** DATA **
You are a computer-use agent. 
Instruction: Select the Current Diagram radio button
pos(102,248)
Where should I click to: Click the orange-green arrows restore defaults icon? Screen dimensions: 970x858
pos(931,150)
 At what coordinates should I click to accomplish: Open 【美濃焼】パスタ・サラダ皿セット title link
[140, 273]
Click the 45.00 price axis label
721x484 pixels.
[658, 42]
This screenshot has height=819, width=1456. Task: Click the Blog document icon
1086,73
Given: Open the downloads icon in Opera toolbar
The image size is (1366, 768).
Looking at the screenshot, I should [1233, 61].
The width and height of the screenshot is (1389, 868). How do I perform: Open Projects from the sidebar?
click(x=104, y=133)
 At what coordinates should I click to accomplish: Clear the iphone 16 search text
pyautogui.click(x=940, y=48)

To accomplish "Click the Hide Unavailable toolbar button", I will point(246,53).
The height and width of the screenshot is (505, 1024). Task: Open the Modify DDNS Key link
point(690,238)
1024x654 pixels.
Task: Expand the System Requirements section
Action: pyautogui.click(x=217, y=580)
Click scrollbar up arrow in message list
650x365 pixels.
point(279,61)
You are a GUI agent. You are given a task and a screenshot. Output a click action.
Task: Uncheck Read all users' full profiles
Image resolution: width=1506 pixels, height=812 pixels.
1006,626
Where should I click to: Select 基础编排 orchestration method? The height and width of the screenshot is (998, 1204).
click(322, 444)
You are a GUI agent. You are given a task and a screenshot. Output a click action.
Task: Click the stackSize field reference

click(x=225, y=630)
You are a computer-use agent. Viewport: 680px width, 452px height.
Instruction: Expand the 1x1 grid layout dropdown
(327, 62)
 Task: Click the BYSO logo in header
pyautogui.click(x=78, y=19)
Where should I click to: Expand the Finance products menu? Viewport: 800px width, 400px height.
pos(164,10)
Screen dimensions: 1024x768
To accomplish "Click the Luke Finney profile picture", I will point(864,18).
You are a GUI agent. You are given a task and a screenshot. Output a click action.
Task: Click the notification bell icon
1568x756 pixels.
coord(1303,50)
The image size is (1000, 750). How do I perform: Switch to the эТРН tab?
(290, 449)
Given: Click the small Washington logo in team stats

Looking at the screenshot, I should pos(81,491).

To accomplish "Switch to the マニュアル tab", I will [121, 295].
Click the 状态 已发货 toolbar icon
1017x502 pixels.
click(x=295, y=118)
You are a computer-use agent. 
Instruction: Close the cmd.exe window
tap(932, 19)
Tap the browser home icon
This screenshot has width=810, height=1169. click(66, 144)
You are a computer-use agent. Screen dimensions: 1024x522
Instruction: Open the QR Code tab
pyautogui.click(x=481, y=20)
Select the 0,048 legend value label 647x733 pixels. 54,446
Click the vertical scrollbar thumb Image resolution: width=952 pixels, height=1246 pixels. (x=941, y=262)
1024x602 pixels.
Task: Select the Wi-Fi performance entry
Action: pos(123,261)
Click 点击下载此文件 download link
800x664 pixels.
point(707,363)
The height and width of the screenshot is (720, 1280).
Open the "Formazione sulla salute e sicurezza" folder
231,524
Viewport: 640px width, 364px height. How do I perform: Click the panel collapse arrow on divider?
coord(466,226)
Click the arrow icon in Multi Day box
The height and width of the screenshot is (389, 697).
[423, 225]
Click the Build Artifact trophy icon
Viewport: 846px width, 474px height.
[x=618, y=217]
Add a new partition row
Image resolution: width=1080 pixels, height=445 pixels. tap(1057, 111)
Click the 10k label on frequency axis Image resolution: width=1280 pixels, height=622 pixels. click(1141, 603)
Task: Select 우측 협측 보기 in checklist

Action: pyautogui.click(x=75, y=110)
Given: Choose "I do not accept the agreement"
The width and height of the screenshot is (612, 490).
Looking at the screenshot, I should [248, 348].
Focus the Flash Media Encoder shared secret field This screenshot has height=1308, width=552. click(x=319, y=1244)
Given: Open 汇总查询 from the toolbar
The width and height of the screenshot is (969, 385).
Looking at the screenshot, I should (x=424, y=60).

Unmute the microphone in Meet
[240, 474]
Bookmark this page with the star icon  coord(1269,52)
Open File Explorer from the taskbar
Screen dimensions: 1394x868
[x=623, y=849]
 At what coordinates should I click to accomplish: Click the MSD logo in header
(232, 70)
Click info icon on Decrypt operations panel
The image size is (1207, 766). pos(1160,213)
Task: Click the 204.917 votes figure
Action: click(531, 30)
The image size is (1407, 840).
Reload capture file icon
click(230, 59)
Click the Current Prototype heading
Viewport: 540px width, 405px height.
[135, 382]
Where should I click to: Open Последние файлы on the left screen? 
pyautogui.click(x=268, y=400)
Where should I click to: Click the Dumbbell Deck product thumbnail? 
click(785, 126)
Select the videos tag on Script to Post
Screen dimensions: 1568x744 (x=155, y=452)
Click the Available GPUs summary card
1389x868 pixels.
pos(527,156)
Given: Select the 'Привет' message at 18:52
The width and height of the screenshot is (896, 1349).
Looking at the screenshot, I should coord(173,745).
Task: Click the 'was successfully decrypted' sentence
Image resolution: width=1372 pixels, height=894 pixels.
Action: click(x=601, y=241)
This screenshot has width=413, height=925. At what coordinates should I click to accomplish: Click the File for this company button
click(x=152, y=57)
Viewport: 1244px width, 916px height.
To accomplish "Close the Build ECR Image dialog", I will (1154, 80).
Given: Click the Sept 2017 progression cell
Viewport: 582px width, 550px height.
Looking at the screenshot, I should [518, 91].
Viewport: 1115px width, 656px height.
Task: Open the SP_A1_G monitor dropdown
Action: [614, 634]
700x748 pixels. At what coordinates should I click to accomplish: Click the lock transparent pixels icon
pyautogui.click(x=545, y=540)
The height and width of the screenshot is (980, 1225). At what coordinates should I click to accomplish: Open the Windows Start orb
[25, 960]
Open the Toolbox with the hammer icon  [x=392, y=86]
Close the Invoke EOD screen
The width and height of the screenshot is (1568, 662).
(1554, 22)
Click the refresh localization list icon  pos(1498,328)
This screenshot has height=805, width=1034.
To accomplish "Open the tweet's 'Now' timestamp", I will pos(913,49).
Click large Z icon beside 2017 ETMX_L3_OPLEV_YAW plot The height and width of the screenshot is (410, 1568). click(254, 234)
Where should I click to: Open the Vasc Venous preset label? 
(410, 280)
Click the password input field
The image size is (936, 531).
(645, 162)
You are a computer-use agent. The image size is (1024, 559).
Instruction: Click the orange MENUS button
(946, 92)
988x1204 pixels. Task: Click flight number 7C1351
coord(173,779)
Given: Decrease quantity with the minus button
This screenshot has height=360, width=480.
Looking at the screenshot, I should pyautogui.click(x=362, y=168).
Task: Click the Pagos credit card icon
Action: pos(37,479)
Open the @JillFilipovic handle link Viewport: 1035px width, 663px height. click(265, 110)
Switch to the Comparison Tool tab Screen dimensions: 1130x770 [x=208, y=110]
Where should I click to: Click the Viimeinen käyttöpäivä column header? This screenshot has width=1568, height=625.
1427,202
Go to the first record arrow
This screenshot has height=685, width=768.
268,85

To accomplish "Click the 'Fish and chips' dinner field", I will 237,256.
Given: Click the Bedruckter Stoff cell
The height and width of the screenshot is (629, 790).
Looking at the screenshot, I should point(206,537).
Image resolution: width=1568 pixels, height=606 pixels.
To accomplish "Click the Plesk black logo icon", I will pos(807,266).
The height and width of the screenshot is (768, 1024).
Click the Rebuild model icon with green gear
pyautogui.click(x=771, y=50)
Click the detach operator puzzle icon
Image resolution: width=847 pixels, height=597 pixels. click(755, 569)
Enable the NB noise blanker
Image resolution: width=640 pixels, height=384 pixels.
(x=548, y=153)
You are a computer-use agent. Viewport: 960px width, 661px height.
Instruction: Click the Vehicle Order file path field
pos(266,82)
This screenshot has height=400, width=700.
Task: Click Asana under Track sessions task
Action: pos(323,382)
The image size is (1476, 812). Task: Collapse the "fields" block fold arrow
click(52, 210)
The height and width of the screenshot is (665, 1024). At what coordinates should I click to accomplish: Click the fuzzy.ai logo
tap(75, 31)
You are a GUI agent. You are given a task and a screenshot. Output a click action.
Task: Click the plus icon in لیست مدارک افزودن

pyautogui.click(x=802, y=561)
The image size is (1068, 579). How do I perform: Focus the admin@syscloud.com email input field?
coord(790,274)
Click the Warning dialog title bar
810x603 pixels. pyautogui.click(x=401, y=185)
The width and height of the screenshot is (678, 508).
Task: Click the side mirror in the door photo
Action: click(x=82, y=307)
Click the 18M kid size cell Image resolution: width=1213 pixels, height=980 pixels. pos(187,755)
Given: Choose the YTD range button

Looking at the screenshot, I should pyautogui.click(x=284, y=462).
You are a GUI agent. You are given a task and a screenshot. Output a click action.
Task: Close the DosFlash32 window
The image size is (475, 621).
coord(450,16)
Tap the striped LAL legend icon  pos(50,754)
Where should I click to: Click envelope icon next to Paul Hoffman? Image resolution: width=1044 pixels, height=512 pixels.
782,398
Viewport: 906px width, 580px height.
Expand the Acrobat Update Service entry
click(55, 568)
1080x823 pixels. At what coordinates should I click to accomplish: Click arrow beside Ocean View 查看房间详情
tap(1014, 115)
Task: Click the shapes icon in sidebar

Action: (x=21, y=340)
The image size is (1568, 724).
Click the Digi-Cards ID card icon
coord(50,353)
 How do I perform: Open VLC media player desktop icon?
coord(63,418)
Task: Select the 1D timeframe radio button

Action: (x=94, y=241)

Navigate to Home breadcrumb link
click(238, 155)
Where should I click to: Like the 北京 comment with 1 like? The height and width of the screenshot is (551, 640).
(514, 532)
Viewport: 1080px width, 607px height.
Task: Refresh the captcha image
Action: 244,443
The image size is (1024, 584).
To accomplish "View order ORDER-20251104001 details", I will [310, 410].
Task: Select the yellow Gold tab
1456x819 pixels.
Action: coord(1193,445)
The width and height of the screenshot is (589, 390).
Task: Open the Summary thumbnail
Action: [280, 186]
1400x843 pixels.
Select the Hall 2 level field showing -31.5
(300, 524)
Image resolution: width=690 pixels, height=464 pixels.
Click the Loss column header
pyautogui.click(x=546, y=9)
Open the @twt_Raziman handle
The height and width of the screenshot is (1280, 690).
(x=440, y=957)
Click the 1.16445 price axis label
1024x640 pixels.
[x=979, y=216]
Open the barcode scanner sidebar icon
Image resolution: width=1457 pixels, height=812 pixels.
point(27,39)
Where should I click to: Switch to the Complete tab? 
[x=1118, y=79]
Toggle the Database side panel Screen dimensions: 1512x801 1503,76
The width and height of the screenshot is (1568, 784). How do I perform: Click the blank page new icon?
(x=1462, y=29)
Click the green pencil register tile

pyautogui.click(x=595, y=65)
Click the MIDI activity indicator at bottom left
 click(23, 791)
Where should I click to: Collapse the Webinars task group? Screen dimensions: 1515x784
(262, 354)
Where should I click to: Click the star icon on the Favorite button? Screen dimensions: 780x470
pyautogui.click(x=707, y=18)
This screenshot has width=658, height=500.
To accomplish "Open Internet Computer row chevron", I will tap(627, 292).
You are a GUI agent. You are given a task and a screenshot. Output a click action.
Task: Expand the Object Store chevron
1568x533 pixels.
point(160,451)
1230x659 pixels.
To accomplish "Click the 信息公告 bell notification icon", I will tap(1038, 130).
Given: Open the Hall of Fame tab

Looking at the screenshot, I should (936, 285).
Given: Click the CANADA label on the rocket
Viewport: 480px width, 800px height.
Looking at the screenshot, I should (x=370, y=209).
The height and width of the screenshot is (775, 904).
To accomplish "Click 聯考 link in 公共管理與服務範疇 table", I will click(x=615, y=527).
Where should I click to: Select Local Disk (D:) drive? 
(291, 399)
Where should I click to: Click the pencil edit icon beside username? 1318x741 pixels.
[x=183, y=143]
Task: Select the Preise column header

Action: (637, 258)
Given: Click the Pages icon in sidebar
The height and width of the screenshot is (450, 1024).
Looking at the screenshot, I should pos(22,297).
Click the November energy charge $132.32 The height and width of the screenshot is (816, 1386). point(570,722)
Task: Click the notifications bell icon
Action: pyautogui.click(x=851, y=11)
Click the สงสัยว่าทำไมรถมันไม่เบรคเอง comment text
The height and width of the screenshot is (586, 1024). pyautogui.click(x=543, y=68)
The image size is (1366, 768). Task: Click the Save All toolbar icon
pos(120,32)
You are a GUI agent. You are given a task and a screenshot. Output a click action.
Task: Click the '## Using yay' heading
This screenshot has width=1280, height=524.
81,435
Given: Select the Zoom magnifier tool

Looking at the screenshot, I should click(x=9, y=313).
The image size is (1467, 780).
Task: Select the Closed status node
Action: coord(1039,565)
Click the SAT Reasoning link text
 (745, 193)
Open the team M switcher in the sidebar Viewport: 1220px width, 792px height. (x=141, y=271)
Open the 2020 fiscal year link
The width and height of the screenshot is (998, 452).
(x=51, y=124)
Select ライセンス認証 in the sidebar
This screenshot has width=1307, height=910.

** YOUR TASK **
Each line above that contains the string "chevron" should be copied.

** TASK SOLUTION **
To accomplish "Open Internet Computer row chevron", I will tap(627, 292).
Task: Expand the Object Store chevron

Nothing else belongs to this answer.